AVAILABLE DATA ::

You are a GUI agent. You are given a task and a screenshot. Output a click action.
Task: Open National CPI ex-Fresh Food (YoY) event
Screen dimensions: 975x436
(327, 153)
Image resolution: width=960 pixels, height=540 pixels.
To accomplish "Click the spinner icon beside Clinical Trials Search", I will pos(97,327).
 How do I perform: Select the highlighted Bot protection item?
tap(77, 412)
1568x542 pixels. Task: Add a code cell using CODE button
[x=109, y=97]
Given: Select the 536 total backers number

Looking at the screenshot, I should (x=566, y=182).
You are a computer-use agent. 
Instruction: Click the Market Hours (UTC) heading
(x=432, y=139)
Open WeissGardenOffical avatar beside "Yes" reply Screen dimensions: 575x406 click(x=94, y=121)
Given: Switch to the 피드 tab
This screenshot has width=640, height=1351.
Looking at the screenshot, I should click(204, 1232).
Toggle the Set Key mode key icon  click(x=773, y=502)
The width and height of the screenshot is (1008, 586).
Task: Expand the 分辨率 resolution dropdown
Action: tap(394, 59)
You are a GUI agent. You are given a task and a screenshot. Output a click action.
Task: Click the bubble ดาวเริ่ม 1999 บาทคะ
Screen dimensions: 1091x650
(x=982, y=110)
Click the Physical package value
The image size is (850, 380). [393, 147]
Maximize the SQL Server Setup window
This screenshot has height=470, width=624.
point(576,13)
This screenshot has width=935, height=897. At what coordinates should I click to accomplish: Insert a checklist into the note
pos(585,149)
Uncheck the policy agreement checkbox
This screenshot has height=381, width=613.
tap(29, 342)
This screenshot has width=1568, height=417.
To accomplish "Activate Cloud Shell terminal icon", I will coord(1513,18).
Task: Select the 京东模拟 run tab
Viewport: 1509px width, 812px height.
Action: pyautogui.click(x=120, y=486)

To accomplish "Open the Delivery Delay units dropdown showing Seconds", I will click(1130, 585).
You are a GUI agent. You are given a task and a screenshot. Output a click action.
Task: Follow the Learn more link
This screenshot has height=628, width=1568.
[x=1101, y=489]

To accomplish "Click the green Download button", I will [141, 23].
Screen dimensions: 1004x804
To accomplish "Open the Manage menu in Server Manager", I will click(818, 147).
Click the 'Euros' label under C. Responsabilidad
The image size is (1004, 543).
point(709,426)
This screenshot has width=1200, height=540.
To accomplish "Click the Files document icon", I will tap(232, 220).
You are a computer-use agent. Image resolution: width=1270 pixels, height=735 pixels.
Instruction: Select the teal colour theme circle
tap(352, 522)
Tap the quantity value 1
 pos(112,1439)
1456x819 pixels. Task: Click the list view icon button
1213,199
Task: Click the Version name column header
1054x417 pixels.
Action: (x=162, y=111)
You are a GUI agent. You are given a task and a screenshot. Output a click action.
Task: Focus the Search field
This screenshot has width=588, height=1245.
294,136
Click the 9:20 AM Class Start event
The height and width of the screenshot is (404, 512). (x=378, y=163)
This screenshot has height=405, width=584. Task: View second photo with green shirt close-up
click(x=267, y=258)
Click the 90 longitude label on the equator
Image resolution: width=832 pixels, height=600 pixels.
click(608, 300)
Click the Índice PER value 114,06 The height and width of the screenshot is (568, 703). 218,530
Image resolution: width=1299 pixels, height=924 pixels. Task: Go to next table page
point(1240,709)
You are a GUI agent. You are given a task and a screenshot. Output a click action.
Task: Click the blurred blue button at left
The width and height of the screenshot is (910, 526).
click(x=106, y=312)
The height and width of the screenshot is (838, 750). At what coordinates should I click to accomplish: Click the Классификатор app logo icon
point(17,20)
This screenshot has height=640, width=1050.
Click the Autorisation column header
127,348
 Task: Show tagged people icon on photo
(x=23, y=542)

ACTIVITY :: Your task is to retype the data exactly, with no line missing.

FINAL ANSWER ::
You are a GUI agent. You are given a task and a screenshot. Output a click action.
Task: Open National CPI ex-Fresh Food (YoY) event
Screen dimensions: 975x436
(327, 153)
Image resolution: width=960 pixels, height=540 pixels.
To accomplish "Click the spinner icon beside Clinical Trials Search", I will pos(97,327).
 How do I perform: Select the highlighted Bot protection item?
tap(77, 412)
1568x542 pixels. Task: Add a code cell using CODE button
[x=109, y=97]
Given: Select the 536 total backers number

Looking at the screenshot, I should (x=566, y=182).
You are a computer-use agent. 
Instruction: Click the Market Hours (UTC) heading
(x=432, y=139)
Open WeissGardenOffical avatar beside "Yes" reply Screen dimensions: 575x406 click(x=94, y=121)
Given: Switch to the 피드 tab
This screenshot has width=640, height=1351.
Looking at the screenshot, I should click(204, 1232).
Toggle the Set Key mode key icon  click(x=773, y=502)
The width and height of the screenshot is (1008, 586).
Task: Expand the 分辨率 resolution dropdown
Action: tap(394, 59)
You are a GUI agent. You are given a task and a screenshot. Output a click action.
Task: Click the bubble ดาวเริ่ม 1999 บาทคะ
Screen dimensions: 1091x650
(x=982, y=110)
Click the Physical package value
The image size is (850, 380). [393, 147]
Maximize the SQL Server Setup window
This screenshot has height=470, width=624.
point(576,13)
This screenshot has width=935, height=897. At what coordinates should I click to accomplish: Insert a checklist into the note
pos(585,149)
Uncheck the policy agreement checkbox
This screenshot has height=381, width=613.
tap(29, 342)
This screenshot has width=1568, height=417.
To accomplish "Activate Cloud Shell terminal icon", I will coord(1513,18).
Task: Select the 京东模拟 run tab
Viewport: 1509px width, 812px height.
Action: pyautogui.click(x=120, y=486)

To accomplish "Open the Delivery Delay units dropdown showing Seconds", I will click(1130, 585).
You are a GUI agent. You are given a task and a screenshot. Output a click action.
Task: Follow the Learn more link
This screenshot has height=628, width=1568.
[x=1101, y=489]

To accomplish "Click the green Download button", I will [141, 23].
Screen dimensions: 1004x804
To accomplish "Open the Manage menu in Server Manager", I will click(818, 147).
Click the 'Euros' label under C. Responsabilidad
The image size is (1004, 543).
point(709,426)
This screenshot has width=1200, height=540.
To accomplish "Click the Files document icon", I will tap(232, 220).
You are a computer-use agent. Image resolution: width=1270 pixels, height=735 pixels.
Instruction: Select the teal colour theme circle
tap(352, 522)
Tap the quantity value 1
 pos(112,1439)
1456x819 pixels. Task: Click the list view icon button
1213,199
Task: Click the Version name column header
1054x417 pixels.
Action: (x=162, y=111)
You are a GUI agent. You are given a task and a screenshot. Output a click action.
Task: Focus the Search field
This screenshot has width=588, height=1245.
294,136
Click the 9:20 AM Class Start event
The height and width of the screenshot is (404, 512). (x=378, y=163)
This screenshot has height=405, width=584. Task: View second photo with green shirt close-up
click(x=267, y=258)
Click the 90 longitude label on the equator
Image resolution: width=832 pixels, height=600 pixels.
click(608, 300)
Click the Índice PER value 114,06 The height and width of the screenshot is (568, 703). 218,530
Image resolution: width=1299 pixels, height=924 pixels. Task: Go to next table page
point(1240,709)
You are a GUI agent. You are given a task and a screenshot. Output a click action.
Task: Click the blurred blue button at left
The width and height of the screenshot is (910, 526).
click(x=106, y=312)
The height and width of the screenshot is (838, 750). At what coordinates should I click to accomplish: Click the Классификатор app logo icon
point(17,20)
This screenshot has height=640, width=1050.
Click the Autorisation column header
127,348
 Task: Show tagged people icon on photo
(x=23, y=542)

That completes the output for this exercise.